Required action
Narrow the data below down to the lines containing "agent".

Data for processing
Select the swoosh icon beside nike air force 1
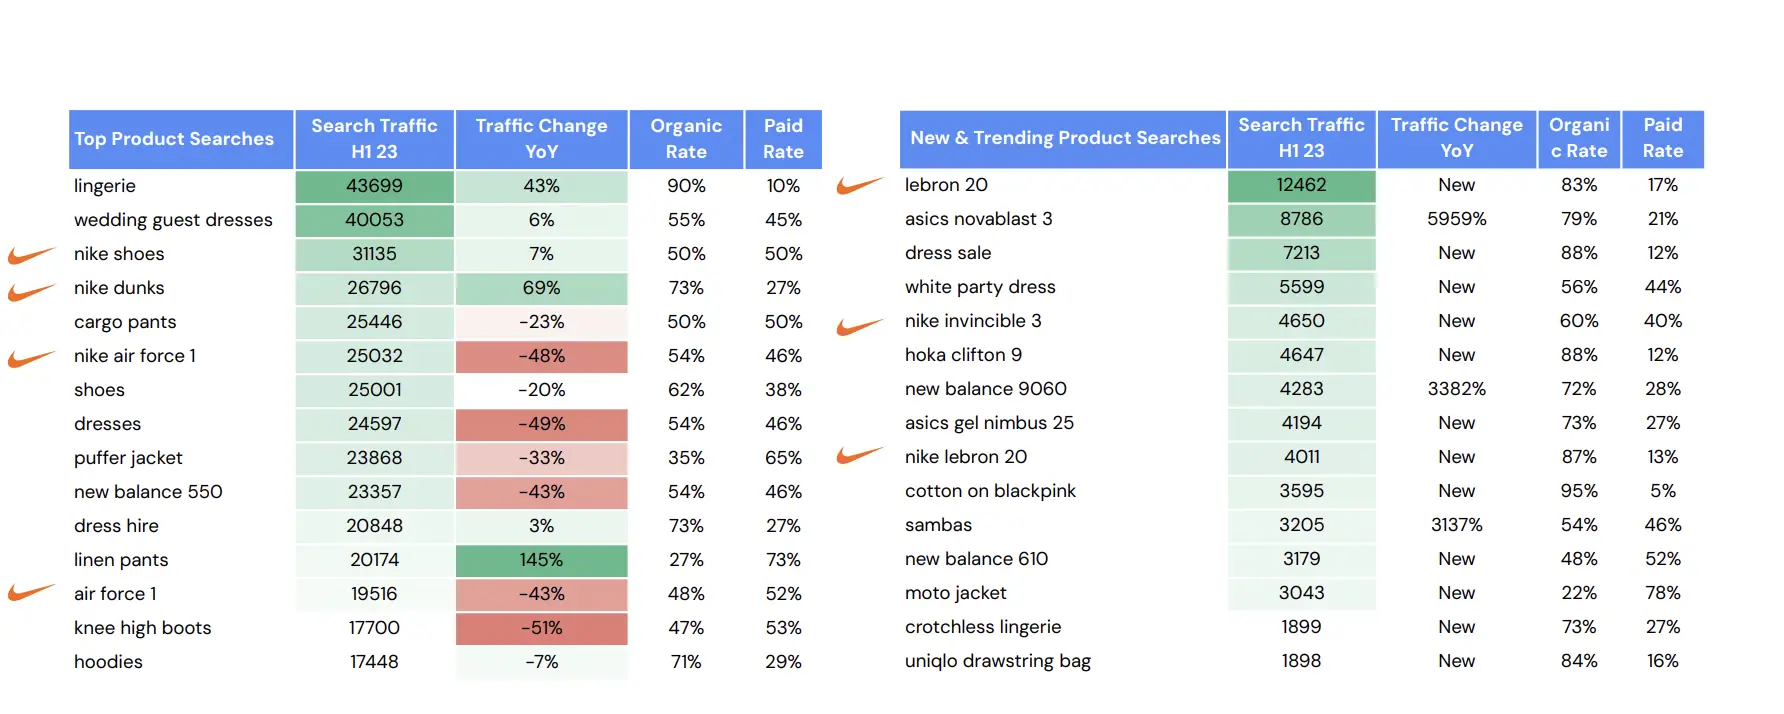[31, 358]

* * *

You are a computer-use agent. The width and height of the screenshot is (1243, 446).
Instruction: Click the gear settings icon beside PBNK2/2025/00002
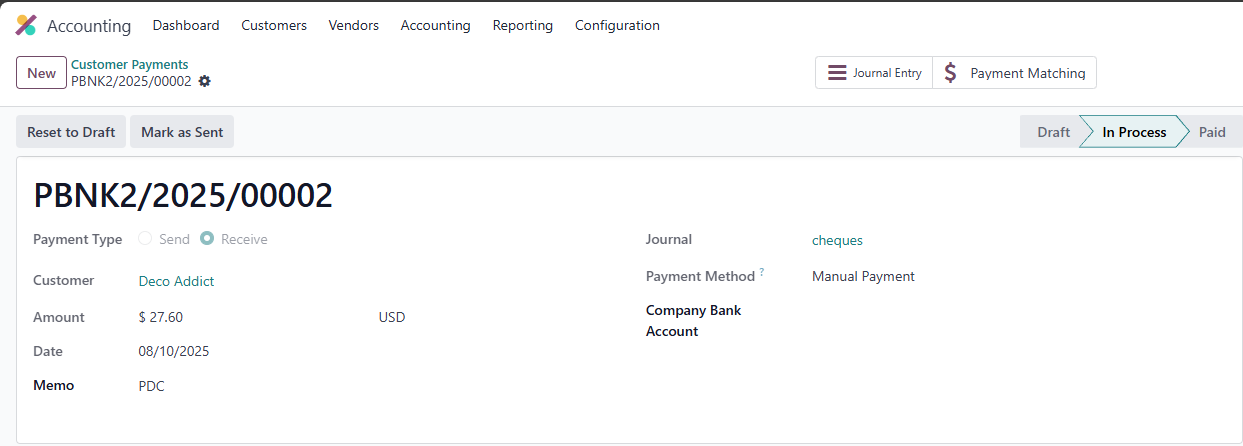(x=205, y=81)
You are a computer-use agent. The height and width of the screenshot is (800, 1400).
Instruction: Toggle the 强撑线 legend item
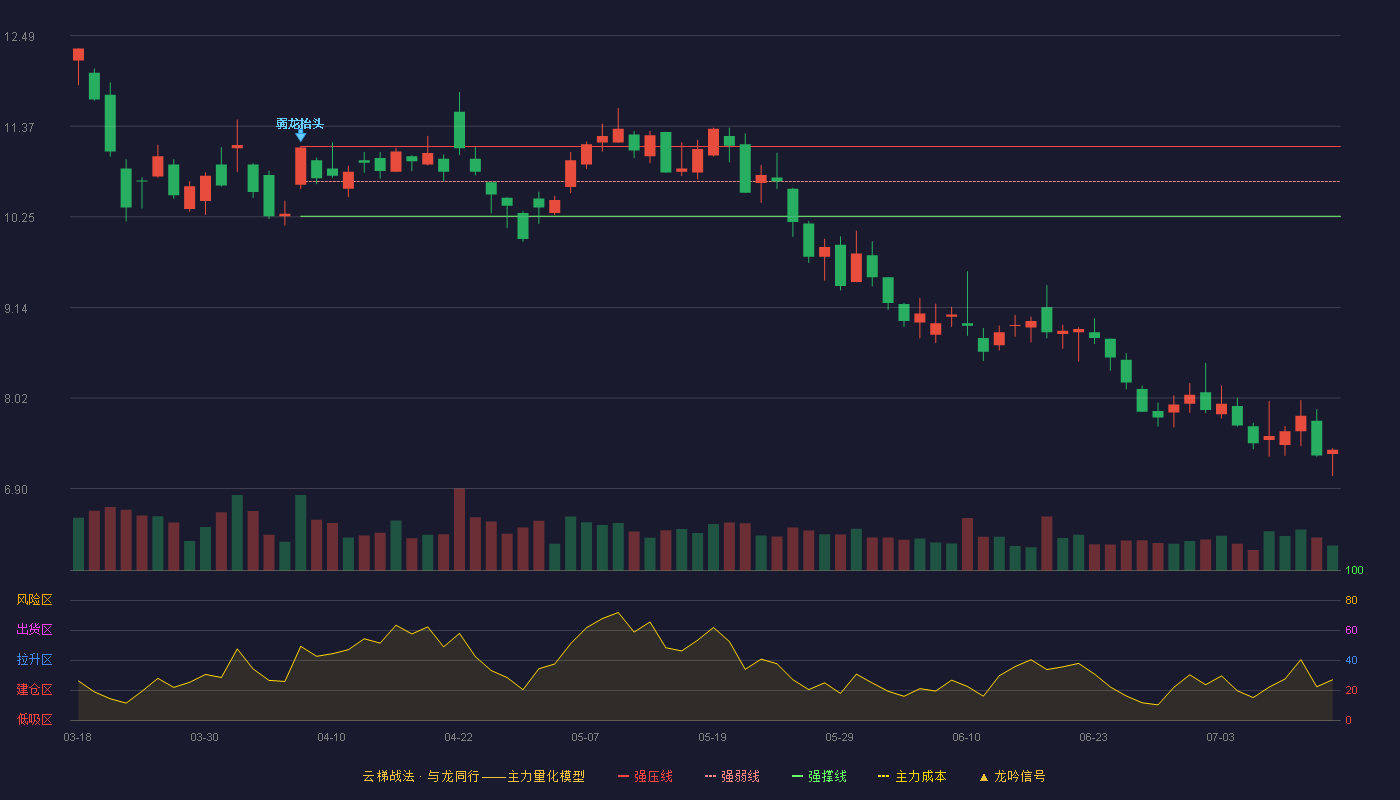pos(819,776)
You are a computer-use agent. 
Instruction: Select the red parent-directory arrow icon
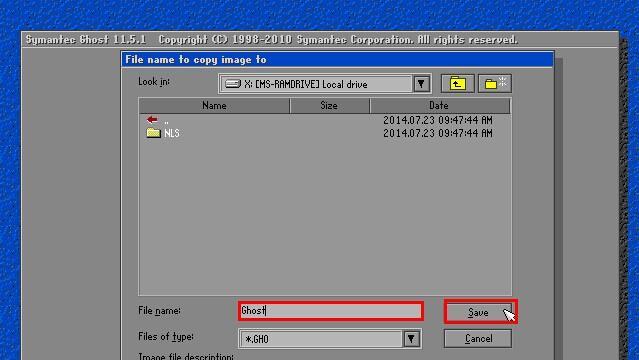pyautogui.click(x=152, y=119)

Reply to the exercise
You are a computer-use agent. The width and height of the screenshot is (1243, 446).
You are a computer-use agent. The height and width of the screenshot is (800, 1400).
You are a computer-use agent. 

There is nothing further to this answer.